No sabemos nada del nacimiento ni del origen de este santo. La pureza de su latín hace pensar que se trata de un romano, y su cuidado en ocultar el rango que ocupaba en el mundo, ha sido interpretado como una muestra de humildad y un indicio de su elevado linaje. Pasó la primera parte de su vida en los desiertos de Oriente; pero abandonó su retiro para ir a predicar el Evangelio en Nórico, de Austria. Primero se dirigió a Astura, actualmente Stockerau, donde encontró al pueblo endurecido en el vicio; predijo allí un castigo de Dios, y prosiguió hacia Comagéne (Hainburg), en el Danubio. Su profecía se cumplió pronto, porque Astura fue saqueada y sus habitantes decapitados por los hunos. Este vaticinio y otros milagros que realizó, hicieron famoso a san Severino. Faviana, una ciudad del Danubio, imploró su protección durante una terrible carestía. San Severino predicó la penitencia en la ciudad, y amenazó tan duramente a una mujer rica que había almacenado una gran cantidad de víveres, que ésta los distribuyó entre los pobres. Poco después de su llegada a la ciudad, se fundió el hielo que obstruía el Danubio y el Inn, y las barcas pudieron aprovisionar a la ciudad. San Severino obró numerosos milagros, pero no curó la enfermedad de los ojos que hacía sufrir a Bonoso, el más querido de sus discípulos, quien sin embargo, no dejó decaer su fervor, durante los cuarenta años que soportó ese mal. Severino no cesaba de exhortar a todos al arrepentimiento y la piedad; rescataba a los cautivos; consolaba a los afligidos; era un verdadero padre con los pobres; curaba a los enfermos; aligeraba y aun llegaba a evitar las calamidades públicas, y atraía las bendiciones del cielo a dondequiera que iba. Muchas ciudades pidieron que fuese nombrado obispo, pero Severino se opuso a ello, diciendo que ya bastante había hecho con abandonar su amada soledad para instruir y reconfortar a los fieles.

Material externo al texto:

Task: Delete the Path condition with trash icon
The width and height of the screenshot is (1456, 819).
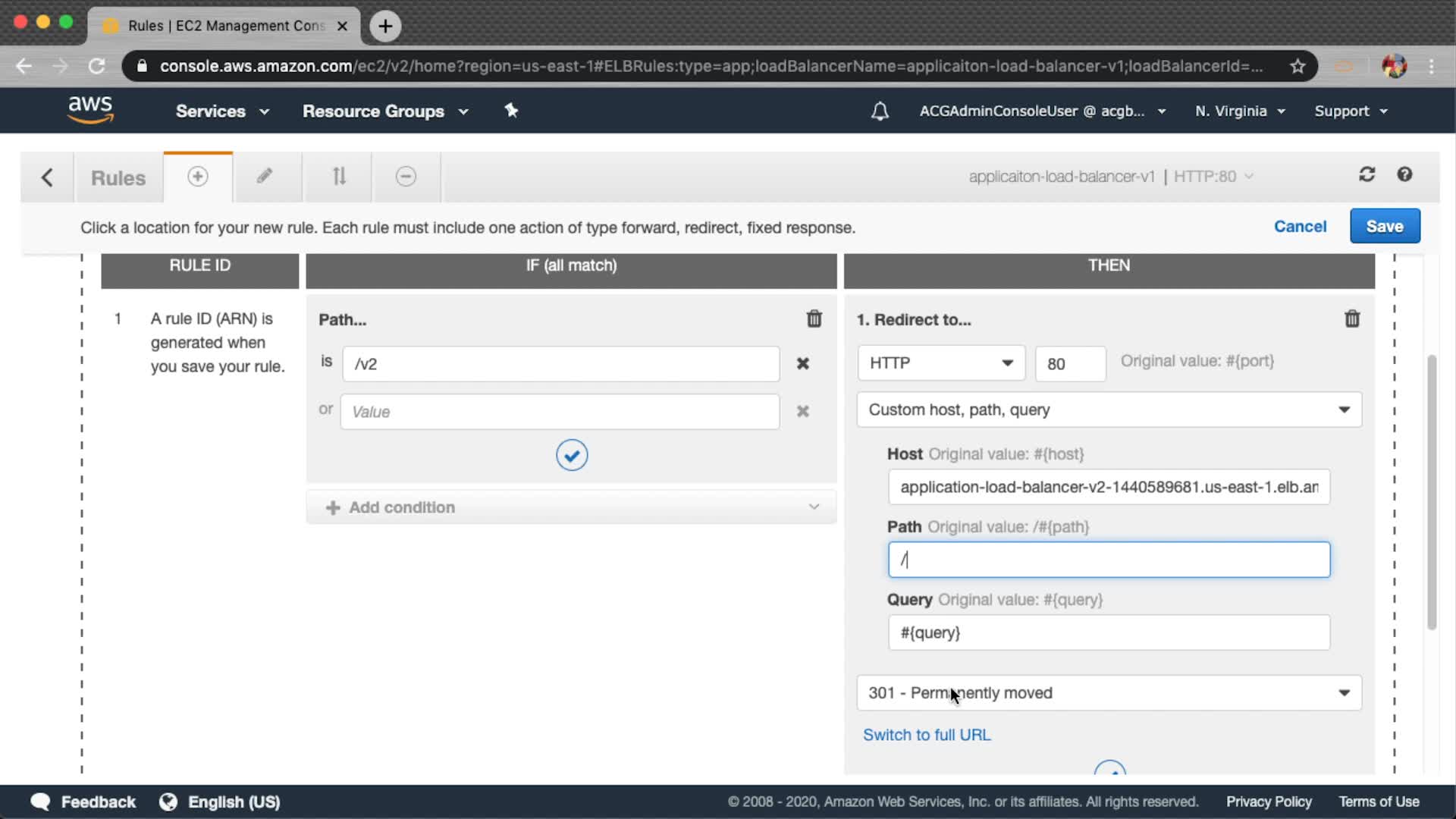Action: click(x=814, y=319)
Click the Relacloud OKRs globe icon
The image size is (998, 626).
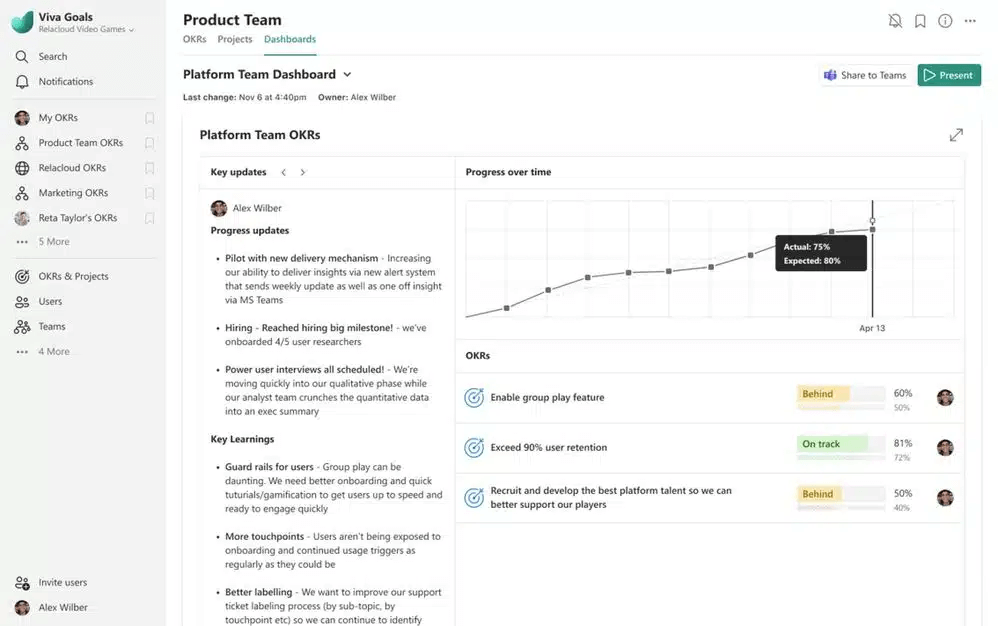click(22, 168)
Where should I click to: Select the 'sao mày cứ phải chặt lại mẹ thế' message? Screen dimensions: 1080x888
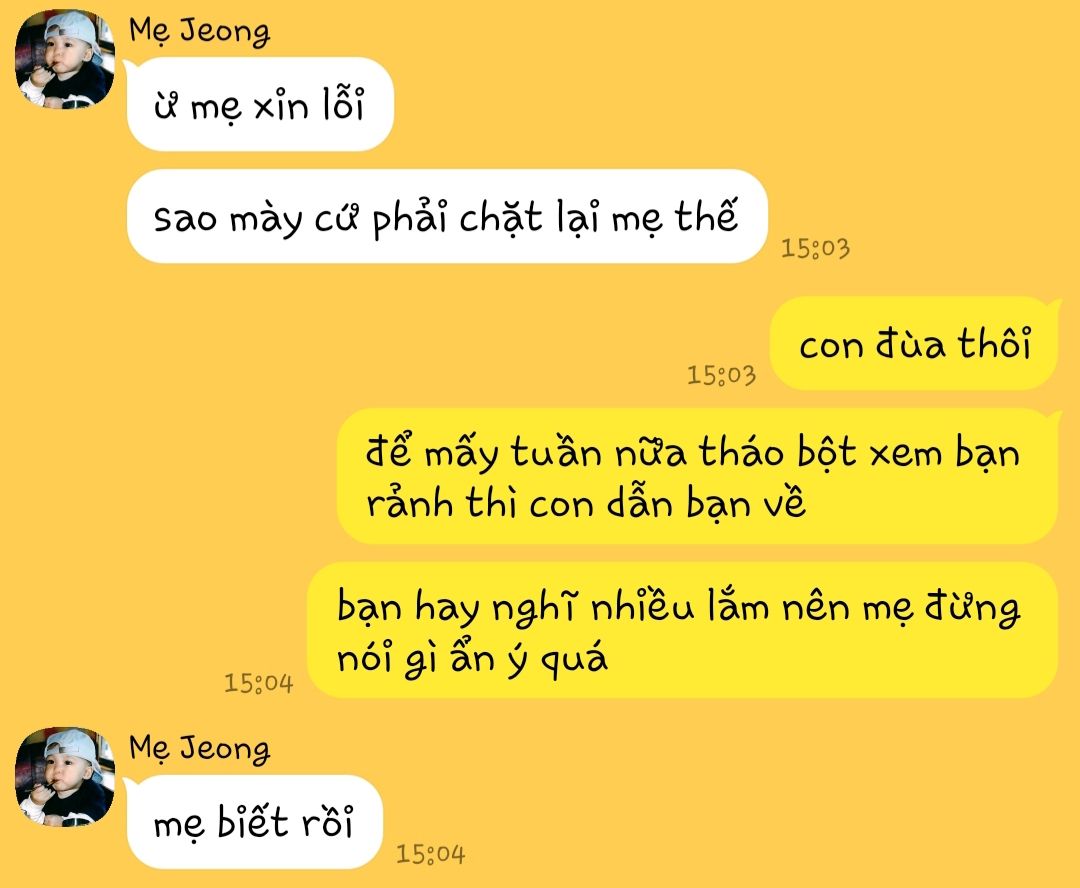point(447,216)
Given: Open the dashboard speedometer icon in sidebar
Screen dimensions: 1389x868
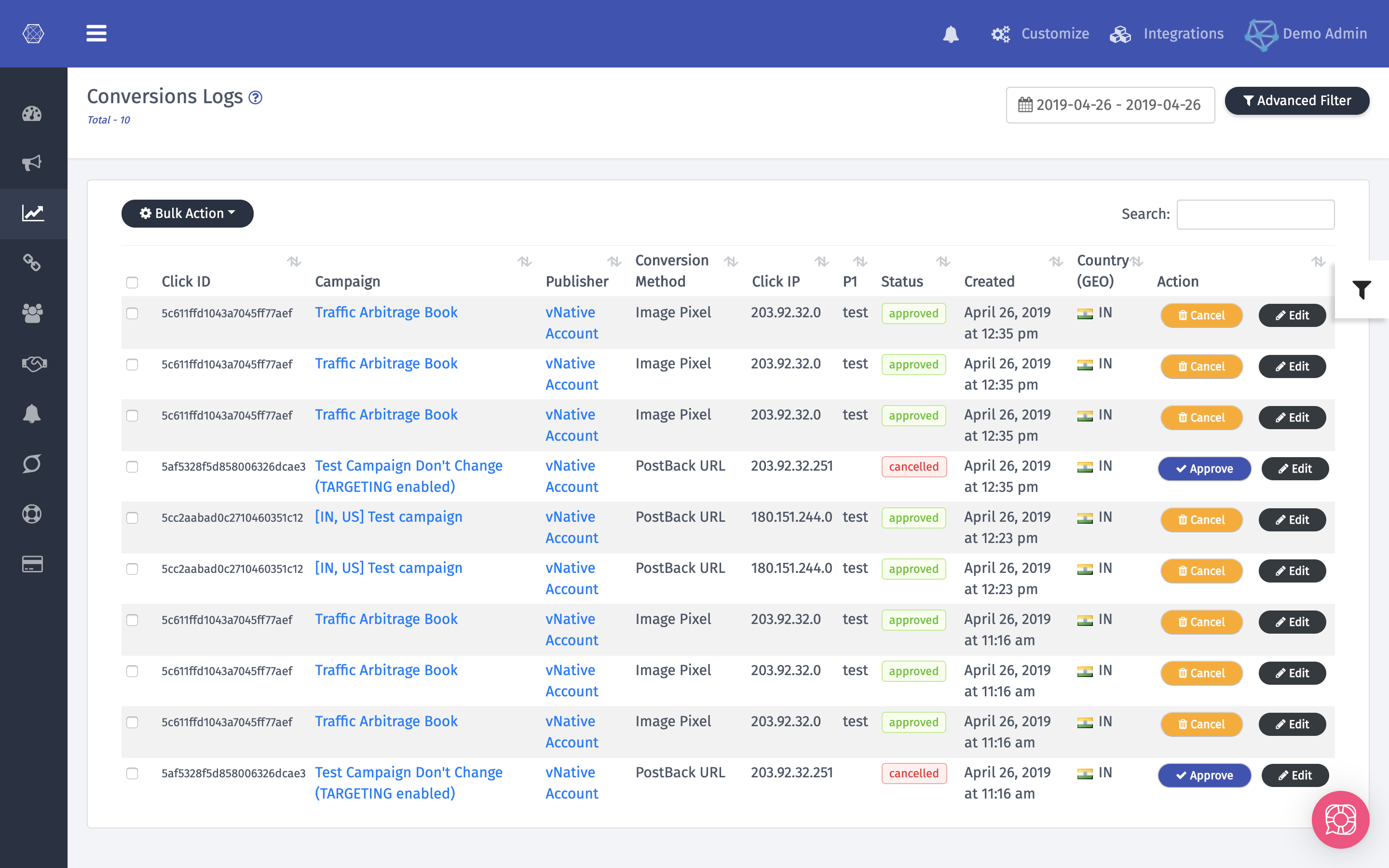Looking at the screenshot, I should (x=33, y=115).
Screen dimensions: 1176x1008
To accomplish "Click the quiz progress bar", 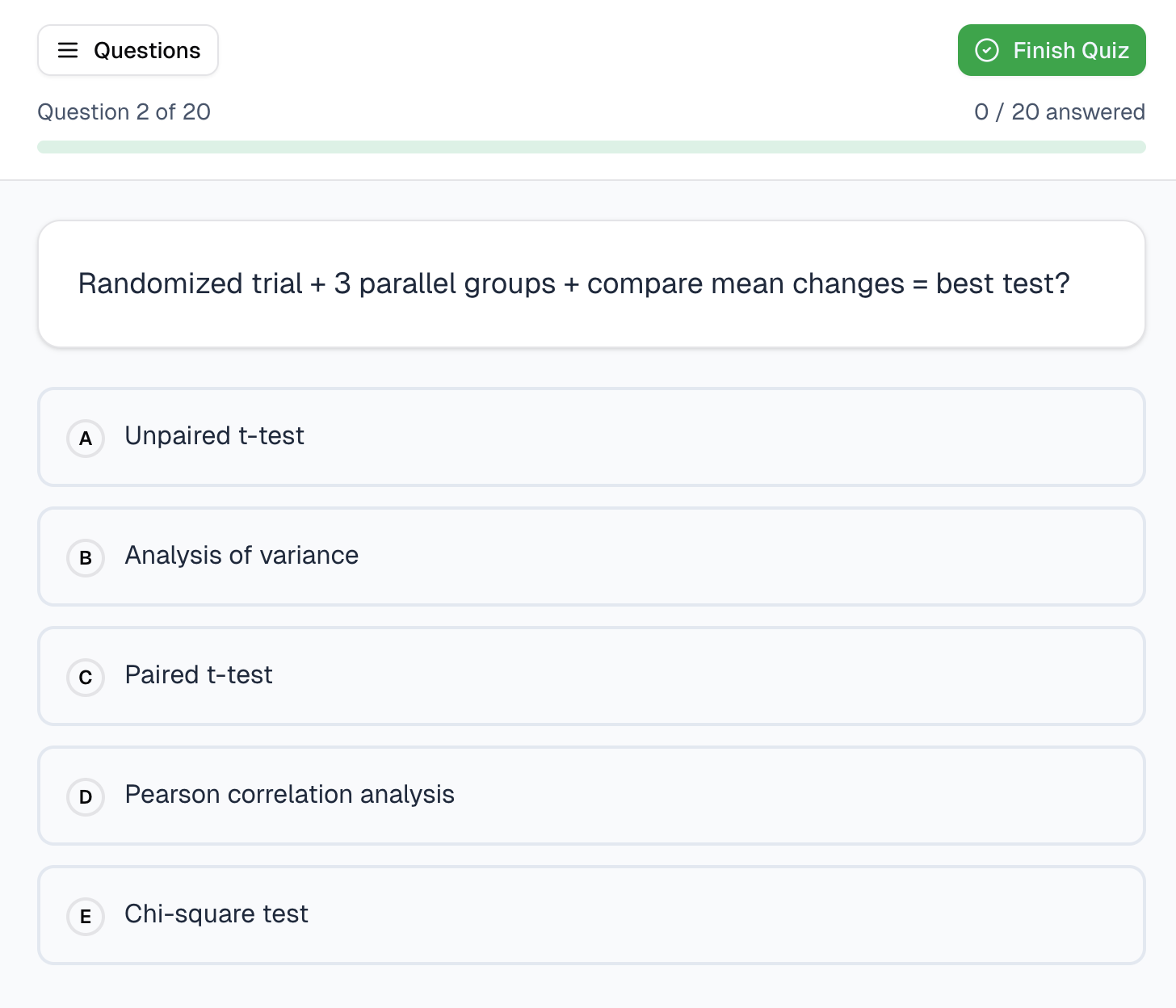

San Severino fundó varios monasterios, el más conocido de los cuales fue el de los bancos del Danubio, cerca de Viena; sin embargo, no se retiró a vivir en ninguno de ellos, sino en una ermita, donde podía entregarse libremente a la contemplación. Nunca comía antes de la caída del sol, excepto en las grandes fiestas. Iba siempre descalzo, aun en las épocas en que el Danubio estaba helado. Los reyes y príncipes bárbaros acudían a verle. Así lo hizo Odoacro, cuando marchaba sobre Italia. La celda del santo era tan baja, que Odoacro no podía estar de pie en ella. San Severino le predijo que tendría éxito en la conquista de Italia y, cuando Odoacro se vio dueño de aquel país, escribió al santo, ofreciéndole cualquier cosa que pidiera. La única gracia que éste solicitó, fue la restitución a su patria de un desterrado. Habiendo predicho su propia muerte mucho antes de que ocurriera, Severino cayó enfermo el 5 de enero. Al cuarto día de su enfermedad, cuando repetía el versículo del salmista: «Espíritus todos, adorad al Señor», le sobrevino la muerte. Esta tuvo lugar entre los años 476 y 482. Poco después sus discípulos, desterrados por los bárbaros, se retiraron con sus reliquias a Italia, y las depositaron en Luculano, cerca de Nápoles. Allí construyeron un monasterio, del que Eugipio, discípulo y biógrafo de nuestro santo, fue nombrado abad. Las reliquias de san Severino se trasladaron a Nápoles el año 910, a la abadía benedictina que lleva su nombre.
La principal autoridad por lo que se refiere a la vida de san Severino es la biografía escrita por su discípulo Eugipio. El mejor texto de ella se encuentra en la edición de T. Mommsen (1898), y en la Vienna Corpus scriptorum ecclesiasticorum latinorum, editada por Pius Knoell (1886). Ver también A. Baudrillart, St. Séverin (1908); y T. Sommerland, Wirtschaftsgeschichtliche Untersuchungen, pt. II, 1903. Sommerland aduce los motivos que existen para pensar que san Severino pertenecía a una noble familia de África, y que había sido consagrado obispo en su patria, antes de buscar refugio en la vida eremítica del Oriente.